Accompagnement de la fin de vie des personnes âgées

L'Agence nationale de l’évaluation et de la qualité des établissements et services sociaux et médico-sociaux (Anesm) publie des recommandations de bonnes pratiques professionnelles sur l'accompagnement de la fin de vie des personnes âgées à domicile. Il s’agit d’améliorer la qualité de l’accompagnement et d’apporter des réponses adaptées dans le respect des droits des personnes en fin de vie.

Ces recommandations s’adressent aux professionnels d’aide et de soins intervenant à domicile, à savoir les services de soins infirmiers à domicile (Ssiad), les services d'aide et d'accompagnement à domicile (Saad), les services polyvalents d'aide et de soins à domicile (Spasad), les services d'accompagnement à la vie sociale (SAVS) et les services d’accompagnement médico-social pour adultes handicapés (Samsah).

Elles sont basées sur plusieurs principes :

  • le respect de la personne et de son histoire, sa dignité et sa singularité ;
  • l’ajustement des pratiques à chaque cas ;
  • le savoir-être des professionnels ;
  • la construction d’un cadre d’intervention et la valorisation des personnes accompagnées.

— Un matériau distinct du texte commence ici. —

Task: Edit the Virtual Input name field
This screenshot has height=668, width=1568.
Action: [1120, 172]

Substituts aux opiacés - recommandations ordinales

Les Conseils Nationaux de l’Ordre des médecins et des pharmaciens ont réactualisé les recommandations communes sur la prescription et la dispensation des médicaments de substitution aux opiacés. Il s’agit d’accompagner les professionnels, faciliter l’accès aux soins et améliorer la prise en charge, l’observance et le suivi des patients, sans faire d’amalgame. En effet, les différentes situations qui se présentent à eux doivent être individualisées (patient en difficulté, médecin/pharmacien en difficulté, trafiquant) afin d’apporter une réponse adaptée et proportionnée.

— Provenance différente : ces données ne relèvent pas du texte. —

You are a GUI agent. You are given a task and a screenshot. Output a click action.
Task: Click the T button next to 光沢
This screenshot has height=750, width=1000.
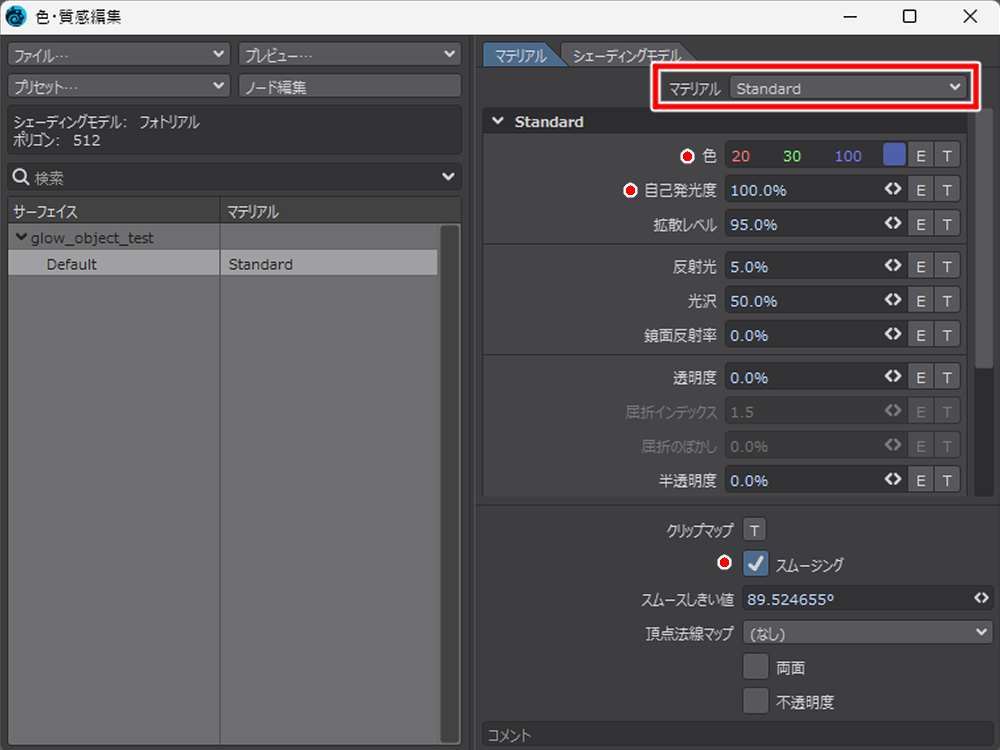click(x=947, y=301)
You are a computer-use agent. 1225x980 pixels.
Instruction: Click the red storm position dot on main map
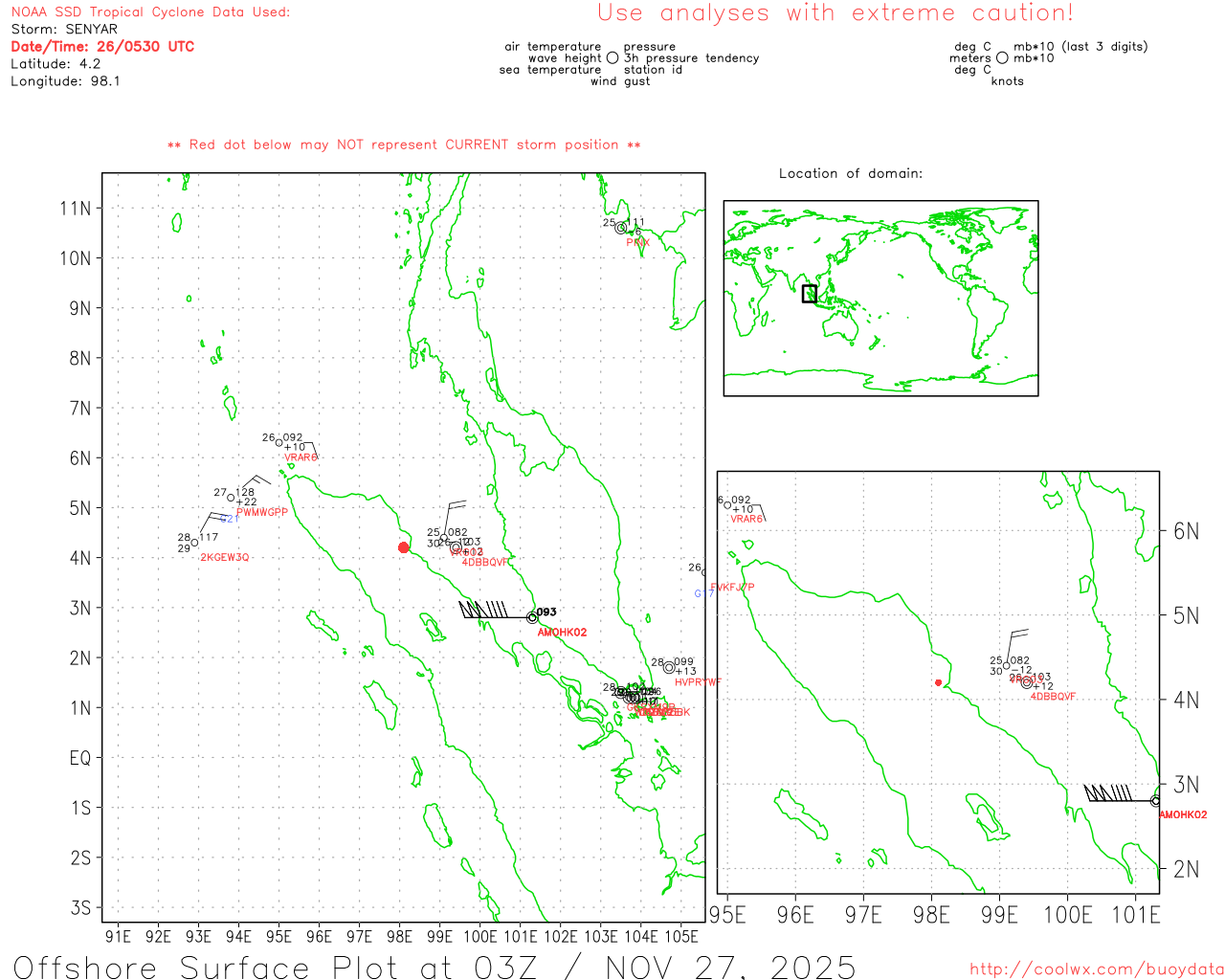click(x=403, y=547)
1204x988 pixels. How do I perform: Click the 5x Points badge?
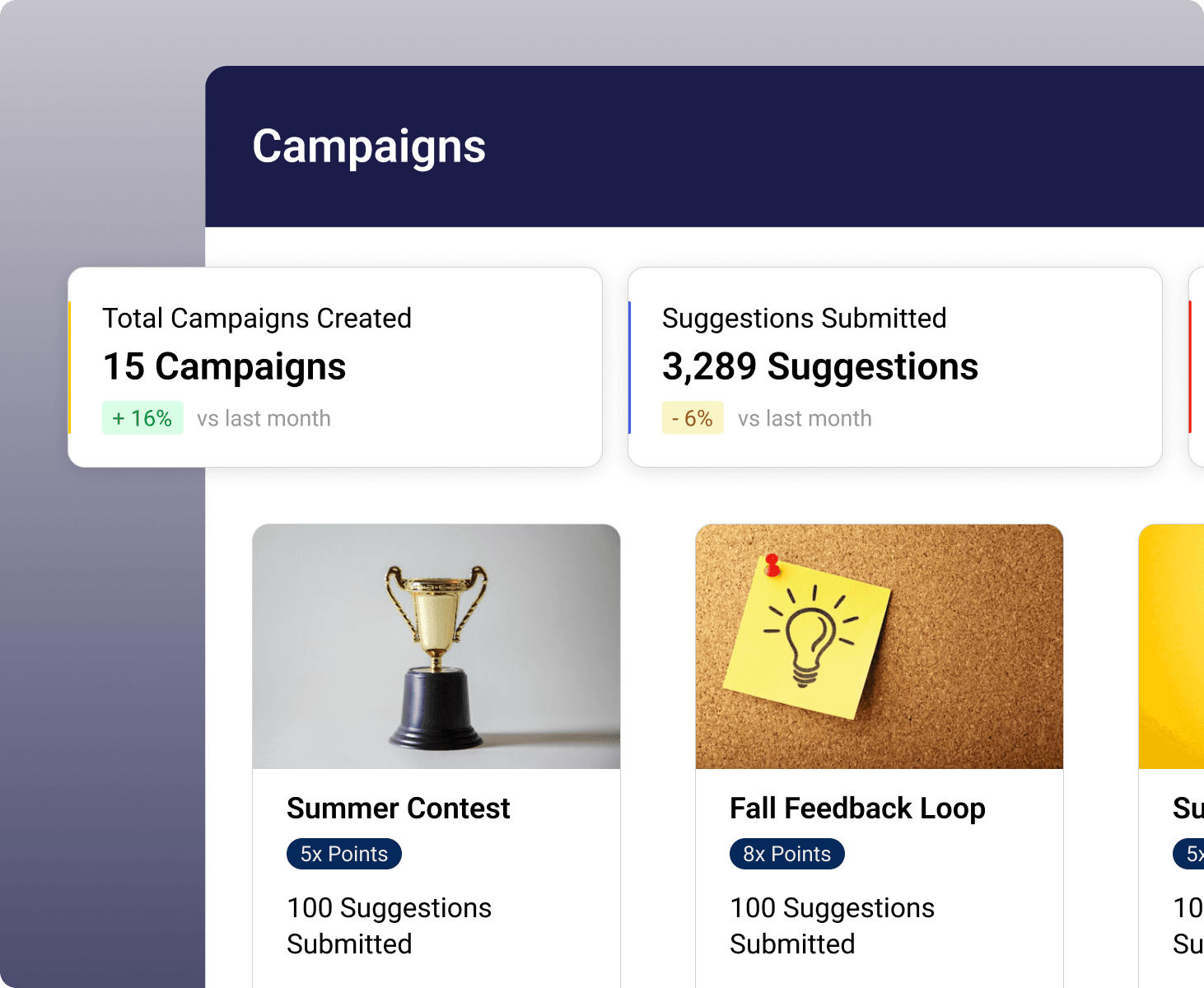(x=344, y=854)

De plus, les Ordres indiquent que dans certains cas, des procédures dérogatoires doivent être possibles, sous réserve d’une discussion collégiale et d’un accord préalable du médecin-conseil de l’assurance maladie par exemple. Cependant, la consultation et le dialogue entre médecins et pharmaciens doivent être systématiques, spécifiquement lorsqu’il s’agit d’une première ordonnance, que le patient n’est pas connu, en cas de modification des doses ou de chevauchement, devant toute difficulté et « aussi souvent que nécessaire au cours du suivi ».

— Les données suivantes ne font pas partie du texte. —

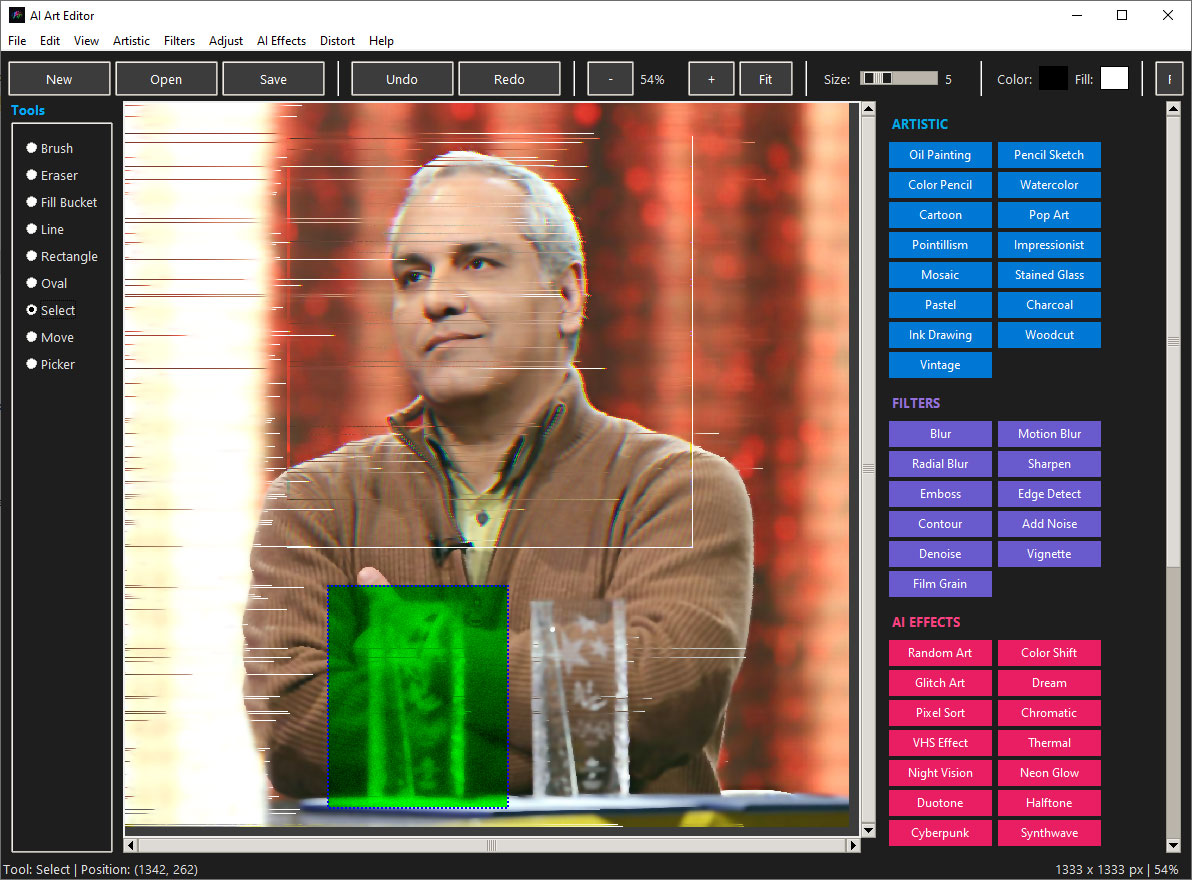Activate the Fill Bucket tool
Screen dimensions: 1192x880
click(x=62, y=202)
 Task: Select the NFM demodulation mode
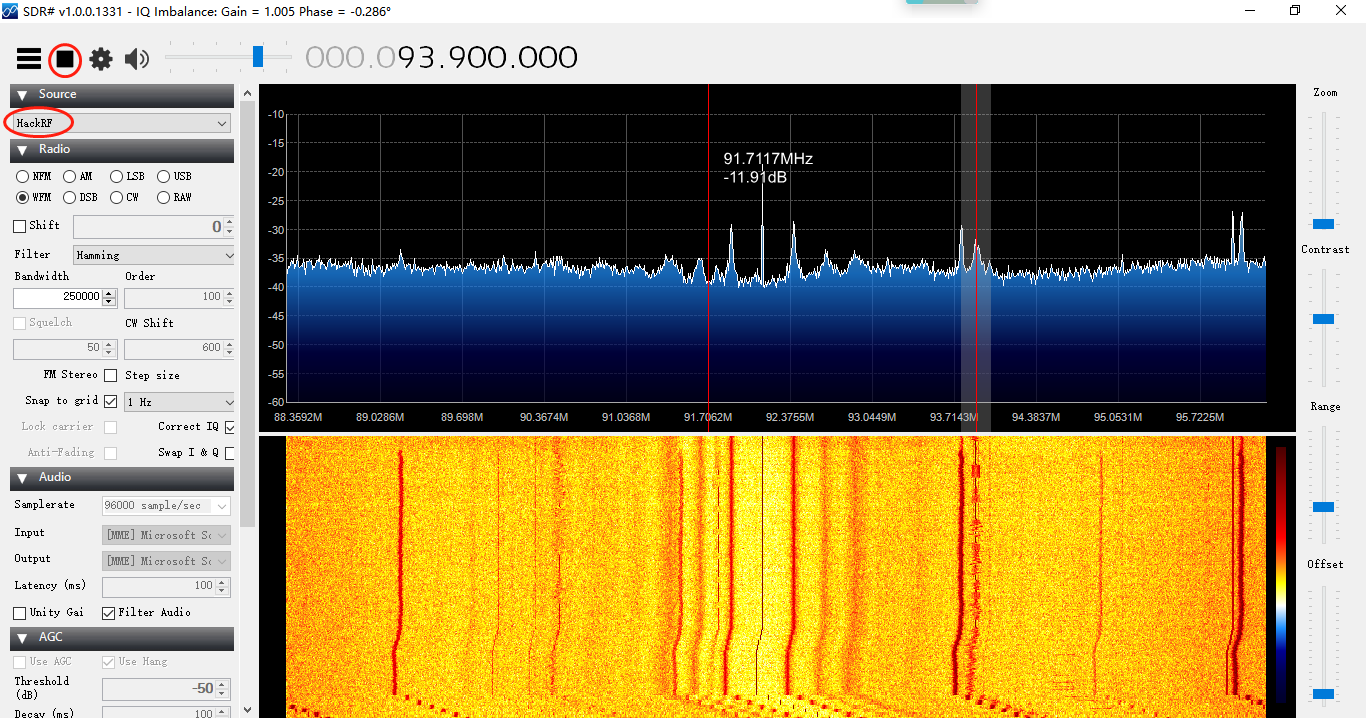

Enfin, ils ajoutent que « toute suspicion de mésusage ou de nomadisme doit faire l’objet d’un renforcement du lien entre le médecin prescripteur et le pharmacien dispensateur ».

Don du sang - mise à jour de la liste des médicaments contre-indiqués

La liste des médicaments dont l’utilisation chez un candidat au don de sang entraîne l’ajournement a été mise à jour dans un arrêté du 13 décembre 2017 modifiant celui du 5 avril 2016.